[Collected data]
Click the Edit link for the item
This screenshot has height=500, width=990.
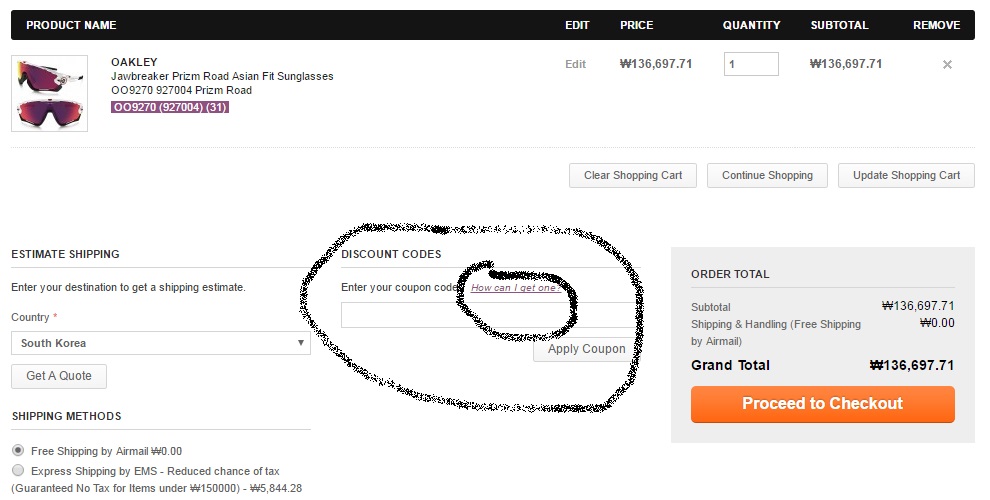(575, 64)
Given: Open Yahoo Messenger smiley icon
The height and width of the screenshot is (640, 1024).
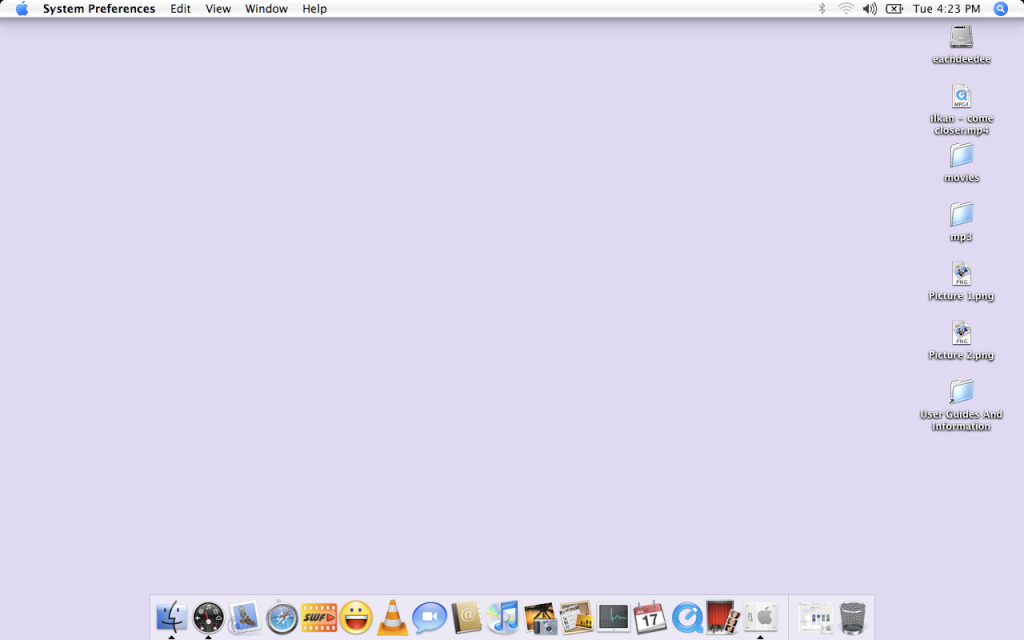Looking at the screenshot, I should [x=356, y=617].
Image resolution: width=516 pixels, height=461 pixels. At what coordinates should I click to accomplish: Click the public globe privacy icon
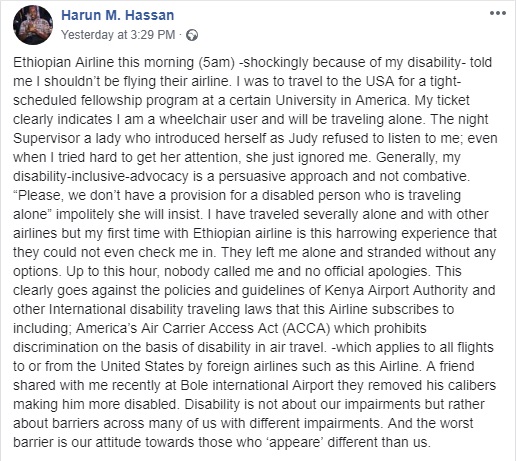192,35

**TASK REQUIREMENTS:**
Return exactly the lines from the one containing "Given: Open Yahoo Messenger smiley icon" through the end of the records, leaving out every picture.

**EXERCISE RESULT:**
Given: Open Yahoo Messenger smiley icon
The height and width of the screenshot is (640, 1024).
Looking at the screenshot, I should [x=356, y=617].
Image resolution: width=516 pixels, height=461 pixels. At what coordinates should I click to accomplish: Click the public globe privacy icon
192,35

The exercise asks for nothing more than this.